Hi there! I'm pretty new to using Auto Loader, so this may be a really obvious fix, but it's stumped me for a few weeks, so I'm hoping someone can help!
I have a small csv file saved in ADLS with a list of pizzas for an imaginary pizza restaurant. I'm using Auto Loader to read this in to a delta table in my bronze layer. This all appears to be working as intended.
I've already created an empty delta table in the silver layer. I'm then using Auto Loader, to ingest the data from the bronze table into a dataframe, where I'll transform the data before writing it to the silver table.
I want to implement type 2 SCD, so I have an upsert_to_delta function, which I'll pass in to the foreachBatch method when writing to the silver table. I've seen a few methods for applying type 2 SCD, but the most applicable one combines the dataframe to itself with a union, and adds a merge ID column with half set to null and the other half set to the primary key - in this case, the pizza_id.
The challenge I'm having is that when I run the notebook, nothing is written to the silver table.

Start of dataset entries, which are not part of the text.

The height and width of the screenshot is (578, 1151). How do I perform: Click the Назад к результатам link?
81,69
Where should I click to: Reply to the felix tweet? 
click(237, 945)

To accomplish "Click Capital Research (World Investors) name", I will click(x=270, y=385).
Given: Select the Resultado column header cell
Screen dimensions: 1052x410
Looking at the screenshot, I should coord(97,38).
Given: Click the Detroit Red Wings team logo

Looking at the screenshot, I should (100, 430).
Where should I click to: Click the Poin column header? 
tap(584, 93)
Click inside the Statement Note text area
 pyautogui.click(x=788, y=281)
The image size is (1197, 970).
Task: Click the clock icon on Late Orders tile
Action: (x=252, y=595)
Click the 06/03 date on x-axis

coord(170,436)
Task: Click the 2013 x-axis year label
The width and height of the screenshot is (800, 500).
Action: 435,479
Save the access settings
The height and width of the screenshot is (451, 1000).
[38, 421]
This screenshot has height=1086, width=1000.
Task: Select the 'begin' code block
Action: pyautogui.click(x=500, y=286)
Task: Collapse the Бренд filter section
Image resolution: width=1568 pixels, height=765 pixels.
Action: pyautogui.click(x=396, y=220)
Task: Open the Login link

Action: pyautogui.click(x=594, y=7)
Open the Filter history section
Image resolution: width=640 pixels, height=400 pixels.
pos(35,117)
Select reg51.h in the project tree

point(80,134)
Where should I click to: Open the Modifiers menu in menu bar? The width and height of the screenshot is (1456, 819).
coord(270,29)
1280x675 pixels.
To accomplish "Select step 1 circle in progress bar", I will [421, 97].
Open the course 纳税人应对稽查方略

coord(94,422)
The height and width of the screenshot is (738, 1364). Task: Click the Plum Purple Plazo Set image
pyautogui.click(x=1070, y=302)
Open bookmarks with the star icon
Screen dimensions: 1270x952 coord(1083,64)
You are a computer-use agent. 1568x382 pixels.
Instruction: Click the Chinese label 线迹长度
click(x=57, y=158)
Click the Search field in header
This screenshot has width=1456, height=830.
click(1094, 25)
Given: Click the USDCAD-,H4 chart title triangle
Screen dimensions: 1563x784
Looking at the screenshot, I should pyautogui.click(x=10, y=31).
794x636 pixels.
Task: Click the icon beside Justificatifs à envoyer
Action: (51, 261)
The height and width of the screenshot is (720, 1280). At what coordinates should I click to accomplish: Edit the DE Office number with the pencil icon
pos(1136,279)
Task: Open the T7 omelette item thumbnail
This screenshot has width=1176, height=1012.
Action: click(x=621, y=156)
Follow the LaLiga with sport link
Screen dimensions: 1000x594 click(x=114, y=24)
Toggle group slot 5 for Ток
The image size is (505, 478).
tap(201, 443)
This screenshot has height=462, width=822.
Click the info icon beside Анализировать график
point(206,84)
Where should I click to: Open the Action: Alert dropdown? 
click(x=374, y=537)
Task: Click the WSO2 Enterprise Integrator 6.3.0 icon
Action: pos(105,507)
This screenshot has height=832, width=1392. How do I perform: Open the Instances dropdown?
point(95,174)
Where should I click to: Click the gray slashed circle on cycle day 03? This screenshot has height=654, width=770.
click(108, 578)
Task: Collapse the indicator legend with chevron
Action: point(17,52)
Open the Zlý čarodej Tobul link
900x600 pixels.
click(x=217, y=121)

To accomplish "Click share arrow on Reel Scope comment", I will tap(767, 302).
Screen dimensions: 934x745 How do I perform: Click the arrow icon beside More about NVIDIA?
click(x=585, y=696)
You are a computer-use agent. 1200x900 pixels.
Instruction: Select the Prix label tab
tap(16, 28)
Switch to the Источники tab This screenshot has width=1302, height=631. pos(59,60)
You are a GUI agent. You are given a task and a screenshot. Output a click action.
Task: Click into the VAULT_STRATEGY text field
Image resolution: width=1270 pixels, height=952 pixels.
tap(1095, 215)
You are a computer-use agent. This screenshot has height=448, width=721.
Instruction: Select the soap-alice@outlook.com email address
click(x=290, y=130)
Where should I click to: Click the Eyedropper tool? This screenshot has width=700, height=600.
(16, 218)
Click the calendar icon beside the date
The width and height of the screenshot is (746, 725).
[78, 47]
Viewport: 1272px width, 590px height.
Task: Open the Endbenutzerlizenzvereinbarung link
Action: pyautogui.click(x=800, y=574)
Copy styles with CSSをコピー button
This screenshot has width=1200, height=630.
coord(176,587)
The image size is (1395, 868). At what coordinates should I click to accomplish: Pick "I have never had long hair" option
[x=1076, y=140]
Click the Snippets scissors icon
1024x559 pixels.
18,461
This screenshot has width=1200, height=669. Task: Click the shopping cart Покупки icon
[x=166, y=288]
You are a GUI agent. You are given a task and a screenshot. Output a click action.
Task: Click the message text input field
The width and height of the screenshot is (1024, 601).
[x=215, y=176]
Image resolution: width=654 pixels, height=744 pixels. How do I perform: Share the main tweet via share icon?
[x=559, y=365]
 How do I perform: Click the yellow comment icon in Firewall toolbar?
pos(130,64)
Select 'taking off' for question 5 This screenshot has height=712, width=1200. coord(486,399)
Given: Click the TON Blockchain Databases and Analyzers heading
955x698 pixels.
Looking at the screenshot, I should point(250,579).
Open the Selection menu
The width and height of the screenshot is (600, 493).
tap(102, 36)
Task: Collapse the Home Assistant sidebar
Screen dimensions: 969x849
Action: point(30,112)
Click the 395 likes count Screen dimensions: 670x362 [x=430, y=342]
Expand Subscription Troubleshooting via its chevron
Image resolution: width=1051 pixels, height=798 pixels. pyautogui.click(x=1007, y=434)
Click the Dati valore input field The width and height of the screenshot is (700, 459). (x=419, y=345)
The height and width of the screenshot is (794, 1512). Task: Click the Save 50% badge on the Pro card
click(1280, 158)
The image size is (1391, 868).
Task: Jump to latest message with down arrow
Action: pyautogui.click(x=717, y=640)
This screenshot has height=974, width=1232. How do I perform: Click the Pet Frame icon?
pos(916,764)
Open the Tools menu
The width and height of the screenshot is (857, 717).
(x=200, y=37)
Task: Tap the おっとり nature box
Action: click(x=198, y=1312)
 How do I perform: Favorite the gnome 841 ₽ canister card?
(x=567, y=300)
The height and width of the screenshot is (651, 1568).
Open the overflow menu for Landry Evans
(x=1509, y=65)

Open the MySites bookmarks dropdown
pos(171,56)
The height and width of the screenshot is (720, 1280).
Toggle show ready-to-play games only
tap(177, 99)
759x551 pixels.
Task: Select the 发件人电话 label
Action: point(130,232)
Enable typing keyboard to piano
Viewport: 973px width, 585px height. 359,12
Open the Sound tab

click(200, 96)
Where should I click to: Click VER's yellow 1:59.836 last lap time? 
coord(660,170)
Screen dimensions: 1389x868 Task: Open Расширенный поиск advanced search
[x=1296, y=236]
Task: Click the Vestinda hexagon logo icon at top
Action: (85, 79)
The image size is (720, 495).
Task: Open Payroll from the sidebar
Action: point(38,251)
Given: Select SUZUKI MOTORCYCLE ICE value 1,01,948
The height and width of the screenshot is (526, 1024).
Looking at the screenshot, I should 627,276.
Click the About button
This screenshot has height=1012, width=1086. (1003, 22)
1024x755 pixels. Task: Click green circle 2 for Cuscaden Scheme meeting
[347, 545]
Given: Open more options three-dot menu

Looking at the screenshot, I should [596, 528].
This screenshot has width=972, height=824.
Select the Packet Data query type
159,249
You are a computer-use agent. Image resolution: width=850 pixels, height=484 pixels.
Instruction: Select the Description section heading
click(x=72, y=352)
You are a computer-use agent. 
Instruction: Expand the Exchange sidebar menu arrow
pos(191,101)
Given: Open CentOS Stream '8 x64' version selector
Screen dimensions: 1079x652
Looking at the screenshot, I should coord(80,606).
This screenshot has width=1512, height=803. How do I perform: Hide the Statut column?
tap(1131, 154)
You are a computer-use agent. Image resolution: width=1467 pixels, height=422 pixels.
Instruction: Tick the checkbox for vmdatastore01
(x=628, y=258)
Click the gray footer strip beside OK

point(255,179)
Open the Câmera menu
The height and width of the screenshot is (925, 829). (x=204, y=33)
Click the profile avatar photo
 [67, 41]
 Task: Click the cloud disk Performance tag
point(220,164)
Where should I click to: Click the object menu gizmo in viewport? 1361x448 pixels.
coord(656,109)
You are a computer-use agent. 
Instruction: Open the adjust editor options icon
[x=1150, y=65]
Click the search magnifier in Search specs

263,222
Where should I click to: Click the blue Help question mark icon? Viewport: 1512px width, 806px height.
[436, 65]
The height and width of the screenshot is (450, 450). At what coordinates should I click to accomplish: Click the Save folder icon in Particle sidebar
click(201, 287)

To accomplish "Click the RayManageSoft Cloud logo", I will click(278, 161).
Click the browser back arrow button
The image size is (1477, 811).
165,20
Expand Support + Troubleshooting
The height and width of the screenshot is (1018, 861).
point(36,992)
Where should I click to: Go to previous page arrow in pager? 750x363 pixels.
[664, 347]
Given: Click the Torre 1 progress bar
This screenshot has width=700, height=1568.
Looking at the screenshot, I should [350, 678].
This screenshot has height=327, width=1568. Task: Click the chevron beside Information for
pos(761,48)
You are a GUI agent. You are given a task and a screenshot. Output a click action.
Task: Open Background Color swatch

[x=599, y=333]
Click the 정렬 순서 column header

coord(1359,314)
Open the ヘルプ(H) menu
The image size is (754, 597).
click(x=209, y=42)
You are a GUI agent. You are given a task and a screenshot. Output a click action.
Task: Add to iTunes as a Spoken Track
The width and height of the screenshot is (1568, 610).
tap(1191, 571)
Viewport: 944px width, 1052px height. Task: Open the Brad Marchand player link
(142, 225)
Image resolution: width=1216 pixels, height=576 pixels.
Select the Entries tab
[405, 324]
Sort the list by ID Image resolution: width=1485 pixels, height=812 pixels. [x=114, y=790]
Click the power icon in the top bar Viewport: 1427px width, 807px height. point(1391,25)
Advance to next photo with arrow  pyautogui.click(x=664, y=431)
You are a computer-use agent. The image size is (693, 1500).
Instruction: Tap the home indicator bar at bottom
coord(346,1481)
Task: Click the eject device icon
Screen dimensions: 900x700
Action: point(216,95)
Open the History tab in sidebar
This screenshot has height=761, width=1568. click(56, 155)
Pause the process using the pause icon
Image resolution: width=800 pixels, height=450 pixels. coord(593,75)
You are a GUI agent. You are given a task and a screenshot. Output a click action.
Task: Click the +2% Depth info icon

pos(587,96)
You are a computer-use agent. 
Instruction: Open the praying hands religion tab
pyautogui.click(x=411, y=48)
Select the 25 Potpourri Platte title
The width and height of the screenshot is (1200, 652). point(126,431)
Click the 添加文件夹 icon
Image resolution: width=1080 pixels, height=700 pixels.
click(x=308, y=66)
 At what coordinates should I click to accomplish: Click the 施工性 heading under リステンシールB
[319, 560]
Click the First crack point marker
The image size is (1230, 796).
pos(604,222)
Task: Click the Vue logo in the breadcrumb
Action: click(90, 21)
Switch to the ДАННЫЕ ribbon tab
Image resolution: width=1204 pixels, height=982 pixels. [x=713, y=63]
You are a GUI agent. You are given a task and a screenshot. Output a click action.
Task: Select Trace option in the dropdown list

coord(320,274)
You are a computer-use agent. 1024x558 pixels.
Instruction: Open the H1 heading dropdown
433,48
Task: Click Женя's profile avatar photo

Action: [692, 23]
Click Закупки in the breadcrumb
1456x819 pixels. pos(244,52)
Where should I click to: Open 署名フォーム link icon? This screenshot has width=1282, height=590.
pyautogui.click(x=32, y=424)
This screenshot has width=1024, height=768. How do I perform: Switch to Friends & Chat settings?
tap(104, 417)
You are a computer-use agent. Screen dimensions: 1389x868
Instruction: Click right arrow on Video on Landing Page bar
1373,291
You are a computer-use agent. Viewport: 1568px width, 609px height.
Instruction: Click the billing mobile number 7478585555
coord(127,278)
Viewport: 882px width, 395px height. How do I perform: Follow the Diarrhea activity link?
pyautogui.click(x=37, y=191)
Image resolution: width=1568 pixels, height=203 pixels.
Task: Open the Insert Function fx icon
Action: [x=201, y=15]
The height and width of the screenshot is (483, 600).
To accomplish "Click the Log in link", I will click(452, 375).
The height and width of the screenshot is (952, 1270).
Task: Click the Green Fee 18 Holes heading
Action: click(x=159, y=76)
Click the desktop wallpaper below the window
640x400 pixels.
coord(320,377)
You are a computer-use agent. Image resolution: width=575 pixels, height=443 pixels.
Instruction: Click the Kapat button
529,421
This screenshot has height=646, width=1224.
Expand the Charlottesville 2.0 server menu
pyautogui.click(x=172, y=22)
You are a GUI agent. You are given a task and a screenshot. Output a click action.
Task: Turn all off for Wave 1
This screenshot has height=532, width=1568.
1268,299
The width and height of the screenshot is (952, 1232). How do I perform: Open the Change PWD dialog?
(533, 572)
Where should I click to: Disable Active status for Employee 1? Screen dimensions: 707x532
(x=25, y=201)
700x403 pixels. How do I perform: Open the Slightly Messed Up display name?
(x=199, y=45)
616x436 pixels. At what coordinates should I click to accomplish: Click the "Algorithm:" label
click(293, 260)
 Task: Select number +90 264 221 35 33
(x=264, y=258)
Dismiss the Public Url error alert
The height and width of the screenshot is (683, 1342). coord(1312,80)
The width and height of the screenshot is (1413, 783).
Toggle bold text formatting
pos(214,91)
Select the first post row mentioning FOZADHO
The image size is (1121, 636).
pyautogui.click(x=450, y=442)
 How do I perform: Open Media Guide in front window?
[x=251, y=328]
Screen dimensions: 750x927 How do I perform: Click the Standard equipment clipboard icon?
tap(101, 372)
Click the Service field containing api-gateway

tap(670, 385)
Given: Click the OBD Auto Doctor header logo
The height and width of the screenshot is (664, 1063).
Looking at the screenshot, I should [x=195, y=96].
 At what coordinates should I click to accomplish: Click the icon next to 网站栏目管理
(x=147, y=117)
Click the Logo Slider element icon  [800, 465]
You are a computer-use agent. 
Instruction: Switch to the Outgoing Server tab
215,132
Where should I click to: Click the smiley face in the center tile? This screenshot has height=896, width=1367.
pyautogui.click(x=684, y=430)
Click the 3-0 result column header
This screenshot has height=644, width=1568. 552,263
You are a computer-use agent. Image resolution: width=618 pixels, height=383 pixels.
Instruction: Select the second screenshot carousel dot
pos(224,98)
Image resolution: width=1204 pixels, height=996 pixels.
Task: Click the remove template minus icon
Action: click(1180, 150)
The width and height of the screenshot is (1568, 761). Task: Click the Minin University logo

I had got it working by using whenNotMatchedInsertAll without any conditions, but I need to only insert rows where the merge_id is null otherwise I get duplicate rows.
If anyone has any ideas of where I've gone wrong, I'd be eternally grateful!
from delta.tables import DeltaTable
def upsert_to_delta(input_df, batch_id):
updates_df = (input_df
.withColumn('merge_id', col('pizza_id'))
.union(input_df.withColumn('merge_id', lit(None)))
)
delta_table = DeltaTable.forName(spark, silver_table_name)
(delta_table
.alias('original')
.merge(updates_df.alias('updates'), 'original.pizza_id = updates.merge_id AND original.status = "a"')
.whenMatchedUpdate(
set={'original.end_date': current_date(), 'original.status': lit('i')}
)
.whenNotMatchedInsert(
condition='updates.merge_id IS NULL',
values = {
'original.pizza_id': 'updates.pizza_id',
'original.pizza_type_id': 'updates.pizza_type_id',
'original.size': 'updates.size',
'original.price': 'updates.price',
'original.start_date': 'updates.start_date',
'original.end_date': 'updates.end_date',
'original.status': 'updates.status'
}
)
.execute()
)